Like a pilgrim seeking salvation, Ripple Effect
is awash in questions. Big questions, weighty questions, questions rich in spiritual possibility and insight. Where do we find happiness? How can we leave guilt behind and forgive ourselves? And, most important, What in God’s name did writer/director Caland offer Whitaker in order to convince him to act in this movie? Women? Cars? Women in cars? Enlightenment? Enlightened women in cars? Eternal life? Whatever the answer, the 2007 Best Actor Academy Award winner deserves everything he got and more for sacrificing his own credibility to save this piece of garbage from straight-to-video purgatory. At once self-important and thin as tissue paper, Ripple Effect
may be the first movie to combine the vacant sentimentality of the modern self-help melodrama with the shoddy camerawork and low-grade suspense of Cinemax soft-core porn (minus, unfortunately, anything even resembling sex). And if it’s not the first, surely we, as reasonable people, can agree that it should be the last.

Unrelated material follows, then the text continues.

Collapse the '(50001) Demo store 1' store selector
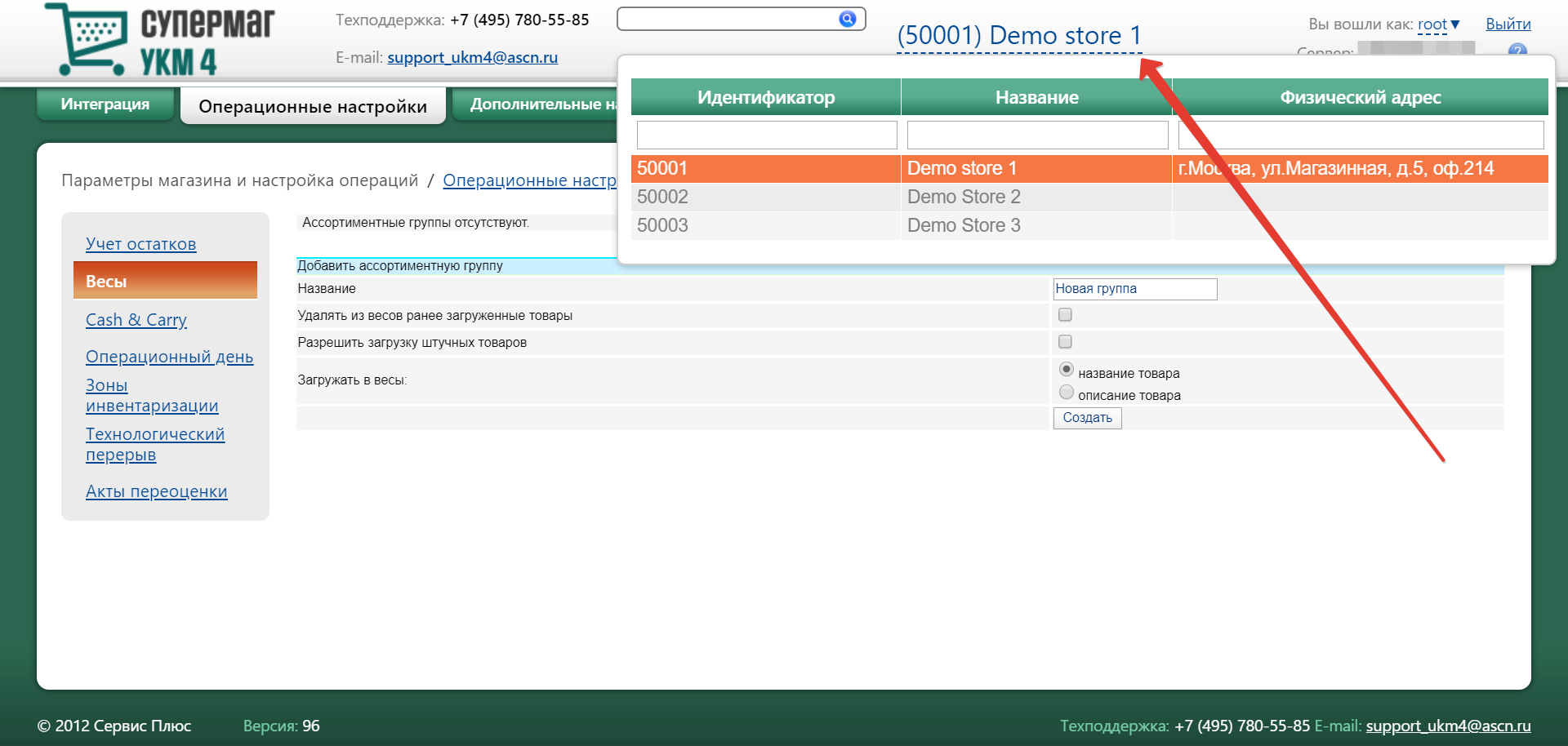The image size is (1568, 746). point(1018,36)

Writer/director Caland plays Amer Atrash, a famous clothes designer living in Los Angeles, who has apparently fooled the world into believing used army jackets, parachute pants, and floppy reggae caps are the height of fashion rather than the outfit bongo players wear on laundry day. Though on the surface he's the picture of material and familial success, Atrash’s life is actually coming apart. His design firm is on the verge of financial ruin, his wife (Madsen) and young daughter have grown disillusioned with him, and he has the worst haircut in the history of the world. But instead of being reasonable and recognizing that his problems are the result of his being a bad husband, a worse businessman, and a total failure at choosing a barber and then going from there, Atrash decides that an accidental but violent run-in with Philip (Whitaker) that took place 15 years earlier is wreaking karmic havoc on his life and that the only way to move forward is to make amends. In other words, like so many modern-day spiritualists, he blames the universe … or his chi … or something and then punishes us, his unwitting viewers, by making us sit through a 20-minute tear-filled discussion about the importance of forgiveness, the power of love, and the life-affirming interconnectivity of everything that ever was and ever will be. So thank God Whitaker is here to bring a bit of real pathos and ambiguity to his role as the spiritual guide who’s gained wisdom through adversity, because without his Oscar-winning chops, this exercise in pop mysticism would have been too painful to bear.